E' morto ieri Muhammad Ali, pugile statunitense, leggenda nel mondo dello sport, icona pop, un mito per le battaglie sul ring e per i diritti civili. The Greatest era stato uno dei protagonisti della campagna pubblicitaria Think Different di Apple.

Ha pensato differente per tutta la vita; ha smesso di farlo solo nella notte tra il 3 e 4 giugno quando sulla sua esistenza, quella di uno dei più grandi sportivi di tutti è tempi, è calato il sipario: è Muhammad Alì, leggenda del pugilato, ex campione del mondo dei pesi massimi, oro olimpico a Roma nel 1960, icona per le battaglie sul ring e per i diritti civili, icona pop, un uomo che ha cambiato il modo con cui si percepiscono i diritti e le differenze razziali, tanto da essere stato messo nel leggendario spot Think Different che ha rilanciato l’immagine di Apple.

Mohammed Ali

La scelta di Apple di sottolineare la figura di Alì come uno dei grandi della nostra storia contemporanea, è assolutamente comprensibile e condivisibile.  Alì aveva 74 anni e nei suoi primi 20 anni era diventato The Greatest, il grande, per le performance sul ring ma non solo: le lotte contro l’avversario storico George Foreman, le battaglie per la liberazione dei neri negli Stati Uniti negli anni Sessanta, l’opposizione all’arruolamento nell’esercito per motivi religiosi, lo hanno reso una delle personalità più influenti del ventesimo secolo.

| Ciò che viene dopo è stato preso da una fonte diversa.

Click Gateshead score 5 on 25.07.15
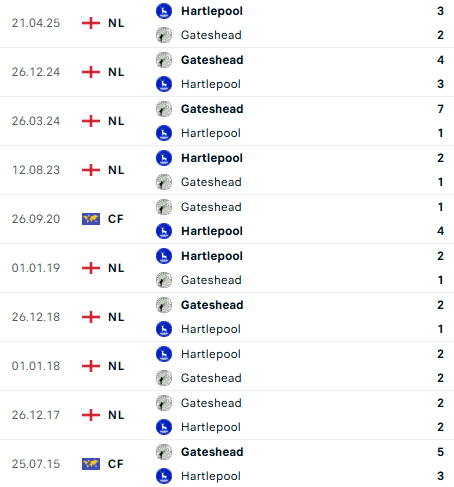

https://youtu.be/gLqqJDSWvyU?t=26

“Vola come una farfalla, pungi come un’ape”: così Alì combatteva e così descriveva il suo modo di essere sul ring. Leggendario fu il suo combattimento contro George Foreman, il The Rumble in the Jungle. Dopo aver annunciato che avrebbe ballato sul ring, Alì sul ring stupì tutti con la tecnica chiamata rope a dope: subì i colpi dell’avversario, lo fece sfogare e quando Foreman era visibilmente affaticato lo colpì con pugni micidiali. Lo stesso Foreman lo ha ricordato un tweet “Se ne è andata la parte più grande di me”.

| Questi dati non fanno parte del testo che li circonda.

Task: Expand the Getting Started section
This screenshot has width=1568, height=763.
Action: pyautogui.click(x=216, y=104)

Come sul ring, così anche nella vita, Alì non si tirò mai indietro e dimostrò di avere un carisma, un coraggio e una consapevolezza della propria potenza: esemplare fu il gesto quasi eroico che fece alle Olimpiadi di Atlanta nel 1996, quando ormai malato e tramante per il Parkinson, andò ad accendere la fiaccola Olimpica.

Nello spot televisivo di Apple Think Different.  Muhammad Alì compare – unico personaggio del mondo dello sport – assieme ad Albert Einstein, Bob Dylan, Martin Luther King, Richard Branson, John Lennon, Picasso, Maria Callas e molti altri personaggi che hanno segnato la storia dell’umanità.

Alì ha lasciato la terra e i suo cari. Ha lascito tutti coloro che hanno creduto nel suo pensare differente e hanno cambiato, assieme a lui e al mondo. Anche là dove ora si trova, per chi crede, e nel ricordo di chi non crede, continuerà a volare come una farfalla e a pungere come un’ape.